PROVIDED RECORDS:
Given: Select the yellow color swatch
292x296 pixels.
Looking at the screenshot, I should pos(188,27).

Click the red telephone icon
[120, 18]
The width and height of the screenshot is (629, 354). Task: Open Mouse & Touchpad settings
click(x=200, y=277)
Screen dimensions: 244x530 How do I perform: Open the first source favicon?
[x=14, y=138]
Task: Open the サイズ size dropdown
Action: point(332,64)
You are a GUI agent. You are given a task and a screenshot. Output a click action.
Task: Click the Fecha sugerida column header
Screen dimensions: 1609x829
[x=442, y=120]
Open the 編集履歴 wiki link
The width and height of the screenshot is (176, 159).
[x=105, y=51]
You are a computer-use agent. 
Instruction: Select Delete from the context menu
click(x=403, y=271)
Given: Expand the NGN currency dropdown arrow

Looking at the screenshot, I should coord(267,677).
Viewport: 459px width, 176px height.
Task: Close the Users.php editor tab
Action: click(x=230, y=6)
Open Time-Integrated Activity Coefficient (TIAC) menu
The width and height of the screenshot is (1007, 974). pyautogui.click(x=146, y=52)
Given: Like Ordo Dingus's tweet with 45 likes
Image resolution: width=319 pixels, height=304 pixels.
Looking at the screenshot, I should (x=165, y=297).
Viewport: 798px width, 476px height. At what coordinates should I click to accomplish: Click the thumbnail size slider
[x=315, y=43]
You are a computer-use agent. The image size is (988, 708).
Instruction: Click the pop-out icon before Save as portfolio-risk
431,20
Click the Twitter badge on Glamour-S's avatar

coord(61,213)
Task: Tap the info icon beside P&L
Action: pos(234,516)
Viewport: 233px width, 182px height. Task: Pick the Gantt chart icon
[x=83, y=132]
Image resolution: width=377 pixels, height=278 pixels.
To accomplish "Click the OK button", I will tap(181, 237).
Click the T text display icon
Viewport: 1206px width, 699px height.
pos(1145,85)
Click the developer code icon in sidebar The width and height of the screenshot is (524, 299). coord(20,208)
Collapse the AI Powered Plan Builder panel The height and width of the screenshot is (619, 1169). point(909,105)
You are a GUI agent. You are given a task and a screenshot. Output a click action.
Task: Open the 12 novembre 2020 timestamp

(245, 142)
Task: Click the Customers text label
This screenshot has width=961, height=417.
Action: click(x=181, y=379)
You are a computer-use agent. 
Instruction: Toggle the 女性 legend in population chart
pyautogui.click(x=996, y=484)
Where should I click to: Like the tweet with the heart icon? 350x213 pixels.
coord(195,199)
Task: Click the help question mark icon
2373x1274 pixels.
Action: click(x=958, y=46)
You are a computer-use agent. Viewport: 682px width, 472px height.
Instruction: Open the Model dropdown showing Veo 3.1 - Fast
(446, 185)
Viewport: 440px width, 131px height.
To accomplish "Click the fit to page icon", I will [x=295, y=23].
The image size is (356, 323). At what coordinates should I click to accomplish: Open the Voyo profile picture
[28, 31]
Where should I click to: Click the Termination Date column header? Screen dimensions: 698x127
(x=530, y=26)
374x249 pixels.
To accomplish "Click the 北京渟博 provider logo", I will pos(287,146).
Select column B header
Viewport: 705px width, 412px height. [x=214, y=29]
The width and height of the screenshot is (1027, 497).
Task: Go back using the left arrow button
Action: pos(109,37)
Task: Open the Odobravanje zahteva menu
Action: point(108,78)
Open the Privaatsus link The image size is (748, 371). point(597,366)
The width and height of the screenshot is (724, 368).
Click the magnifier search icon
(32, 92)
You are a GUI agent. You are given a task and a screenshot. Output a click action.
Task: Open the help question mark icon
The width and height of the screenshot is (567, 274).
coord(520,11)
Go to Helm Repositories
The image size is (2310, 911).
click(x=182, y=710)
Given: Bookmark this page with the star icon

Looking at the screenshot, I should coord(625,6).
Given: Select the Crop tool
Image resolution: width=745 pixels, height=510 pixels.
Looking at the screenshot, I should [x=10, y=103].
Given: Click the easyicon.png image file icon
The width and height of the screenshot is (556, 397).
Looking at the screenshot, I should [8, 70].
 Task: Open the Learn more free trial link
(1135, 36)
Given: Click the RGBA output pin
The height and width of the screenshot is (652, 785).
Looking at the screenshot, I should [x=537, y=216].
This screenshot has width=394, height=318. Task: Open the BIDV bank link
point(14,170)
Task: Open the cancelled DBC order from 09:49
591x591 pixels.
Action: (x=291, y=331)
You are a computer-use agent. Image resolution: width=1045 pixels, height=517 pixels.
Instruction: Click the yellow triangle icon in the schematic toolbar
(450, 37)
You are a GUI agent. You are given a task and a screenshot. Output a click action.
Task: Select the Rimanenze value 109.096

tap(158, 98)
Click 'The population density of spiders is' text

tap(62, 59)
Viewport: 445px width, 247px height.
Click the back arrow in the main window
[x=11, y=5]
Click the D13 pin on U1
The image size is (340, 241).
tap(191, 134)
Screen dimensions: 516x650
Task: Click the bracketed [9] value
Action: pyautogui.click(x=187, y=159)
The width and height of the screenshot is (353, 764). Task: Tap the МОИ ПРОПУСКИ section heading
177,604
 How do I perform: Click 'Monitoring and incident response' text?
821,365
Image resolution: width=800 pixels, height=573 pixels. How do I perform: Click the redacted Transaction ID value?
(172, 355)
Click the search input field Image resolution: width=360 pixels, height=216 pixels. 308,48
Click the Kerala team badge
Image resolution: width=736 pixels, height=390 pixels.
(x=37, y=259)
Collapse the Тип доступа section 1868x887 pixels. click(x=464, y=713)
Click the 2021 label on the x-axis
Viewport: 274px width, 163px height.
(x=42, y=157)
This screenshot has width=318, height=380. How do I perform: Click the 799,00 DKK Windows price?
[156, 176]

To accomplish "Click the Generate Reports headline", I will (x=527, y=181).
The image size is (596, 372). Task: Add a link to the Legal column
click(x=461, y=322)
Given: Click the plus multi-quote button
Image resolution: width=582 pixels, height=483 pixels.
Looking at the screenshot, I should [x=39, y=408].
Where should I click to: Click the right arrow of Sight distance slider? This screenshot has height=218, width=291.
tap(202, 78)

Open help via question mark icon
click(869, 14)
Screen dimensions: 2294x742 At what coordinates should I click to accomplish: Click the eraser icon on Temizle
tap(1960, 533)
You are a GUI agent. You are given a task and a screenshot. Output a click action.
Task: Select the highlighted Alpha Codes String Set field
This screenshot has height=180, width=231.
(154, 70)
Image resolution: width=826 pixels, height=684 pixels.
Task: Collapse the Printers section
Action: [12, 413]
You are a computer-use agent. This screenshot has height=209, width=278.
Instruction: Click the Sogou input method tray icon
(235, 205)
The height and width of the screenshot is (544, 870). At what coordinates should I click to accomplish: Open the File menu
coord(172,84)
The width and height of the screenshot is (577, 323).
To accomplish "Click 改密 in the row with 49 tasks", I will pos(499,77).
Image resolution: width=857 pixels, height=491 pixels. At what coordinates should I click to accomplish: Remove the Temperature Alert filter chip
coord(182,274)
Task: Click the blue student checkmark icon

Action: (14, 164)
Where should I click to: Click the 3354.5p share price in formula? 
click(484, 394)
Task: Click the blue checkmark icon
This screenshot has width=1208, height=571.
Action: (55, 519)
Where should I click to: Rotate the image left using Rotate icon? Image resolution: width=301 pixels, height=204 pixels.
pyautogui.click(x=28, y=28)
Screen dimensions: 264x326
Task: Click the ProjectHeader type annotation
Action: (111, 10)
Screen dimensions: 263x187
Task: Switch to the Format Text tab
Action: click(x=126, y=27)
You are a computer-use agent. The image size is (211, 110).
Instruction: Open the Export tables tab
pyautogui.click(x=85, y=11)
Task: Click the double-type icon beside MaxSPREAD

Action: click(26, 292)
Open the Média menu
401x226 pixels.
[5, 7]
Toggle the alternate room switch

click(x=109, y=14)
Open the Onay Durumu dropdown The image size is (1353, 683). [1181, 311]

AIM OF THE TASK: Reproduce the data in the stretch from "Image resolution: width=800" through "tap(1960, 533)", substituting "search box" for "search input field" and leaving everything else unchanged.

RESULT OF THIS TASK:
Image resolution: width=800 pixels, height=573 pixels. How do I perform: Click the redacted Transaction ID value?
(172, 355)
Click the search box Image resolution: width=360 pixels, height=216 pixels. 308,48
Click the Kerala team badge
Image resolution: width=736 pixels, height=390 pixels.
(x=37, y=259)
Collapse the Тип доступа section 1868x887 pixels. click(x=464, y=713)
Click the 2021 label on the x-axis
Viewport: 274px width, 163px height.
(x=42, y=157)
This screenshot has width=318, height=380. How do I perform: Click the 799,00 DKK Windows price?
[156, 176]

To accomplish "Click the Generate Reports headline", I will (x=527, y=181).
The image size is (596, 372). Task: Add a link to the Legal column
click(x=461, y=322)
Given: Click the plus multi-quote button
Image resolution: width=582 pixels, height=483 pixels.
Looking at the screenshot, I should [x=39, y=408].
Where should I click to: Click the right arrow of Sight distance slider? This screenshot has height=218, width=291.
tap(202, 78)

Open help via question mark icon
click(869, 14)
Screen dimensions: 2294x742 At what coordinates should I click to accomplish: Click the eraser icon on Temizle
tap(1960, 533)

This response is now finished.